The U.S. Navy currently transfers heavy payloads between ships underway by heavy lift helicopters such as the CH53E. But rotorcraft have limited payload lifting capacity. Typically, these “heavy lift” helicopters carry their loads on cables or “slings” extending beneath the fuselage of the aircraft. U.S. Marine Corp pilots who fly CH53E heavy lift helicopters complain that the suspended payload of 18 tons has a tendency “to fly itself” due to forward motion and downwash and other oscillations that produce a “springing effect”. Under adverse conditions of high wind or high sea states, suspended heavy payloads tend to become unmanageable due to cushioning effects and venturi reactions. The cruising speeds of such helicopters are also severely restricted by the externally slung, often low density, high drag loads. Dangerous load oscillations often develop as a result of load inertia and/or movements during flight. Such oscillations may result in load jettisoning or disastrous loss of flight control. Other hybrid rotorcraft, like the V-22 Osprey, a quad-tilt rotor design, while being able to vertically land and take off (VTOL) from flight decks, also has limited payload lifting capacity of about 20 tons.
The SkyCat operates as an independent platform. It can set down on sea if the winds and waves make it calm as glass. But it's too massive to set down on the deck of a moving ship and navigate around that ship's superstructure, in order to avoid collision, and its cargoes are stored inside the vehicle, rather than being suspended from above.

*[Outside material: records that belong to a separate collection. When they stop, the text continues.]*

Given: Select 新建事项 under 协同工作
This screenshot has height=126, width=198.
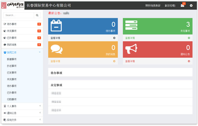Looking at the screenshot, I should click(12, 59).
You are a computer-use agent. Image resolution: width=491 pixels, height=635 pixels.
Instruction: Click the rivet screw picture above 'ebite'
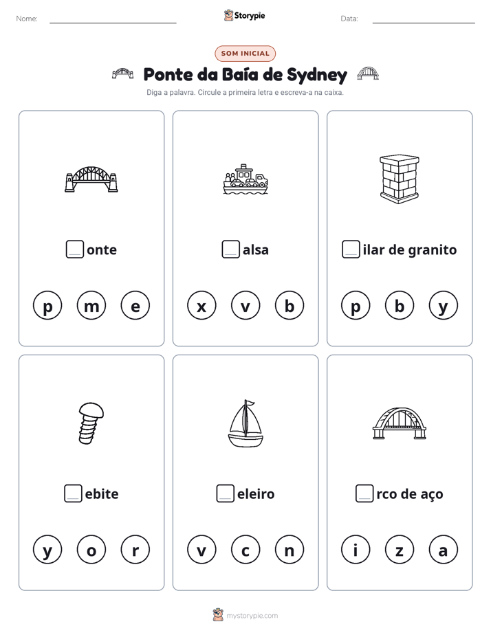91,423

In short it has no workable aircrane with suspended load mechanism for rapid payload transfer from ship to ship.
CargoLifter's CL160, intended to carry 160 tons of cargo may not be as radical a design as the SkyCat, but it was still a contender for the title of biggest aircraft ever constructed. At 260 meters, its design was 15 meters longer than the Hindenburg, which still holds the record. Like the SkyCat, the CL160 was to have a central keel and no internal frame. The keel, to be built from composites, would house a crew compartment, and, in the original design, support four 450-horsepower diesel engines and propellers, along with the cargo deck. Its designers saw the craft as a means to lift heavy and bulky items, such as generators and oil drilling equipment.
Both of these ultra large airships (ULAs) were tested by the U.S. Army in a wargame in 2001. The strategic ULA (SkyCat) immediately impacted the Vigilant Warriors 01 wargame with its ability to deliver a 750-short ton sustainment load, given the objective force's hand-to-mouth logistics capability. The requirement for at least a 3,000-toot open landing space, appropriate materials handling equipment, its size, and the fact that it is a civilian platform limited the ULA to certain locations. Floor restrictions on the aircraft limited cargo to lighter items such as helicopters, light vehicles, and sustainment stocks. It was, nonetheless, a valuable asset because of the amount of cargo it could deliver. The smaller, intratheater ULA (CL-75) could vertically deliver its cargo by hovering at approximately 100 meters and lowering its payload. The cost associated with the vertical discharge, however, was the requirement for a load exchange for ballast. In the wargame, ballast water was used, and this limited using CargoLifter's CL-75 to routes along the coast.
Active ballast control, therefore, was the greatest limiting factor to CargoLifter's airship operations.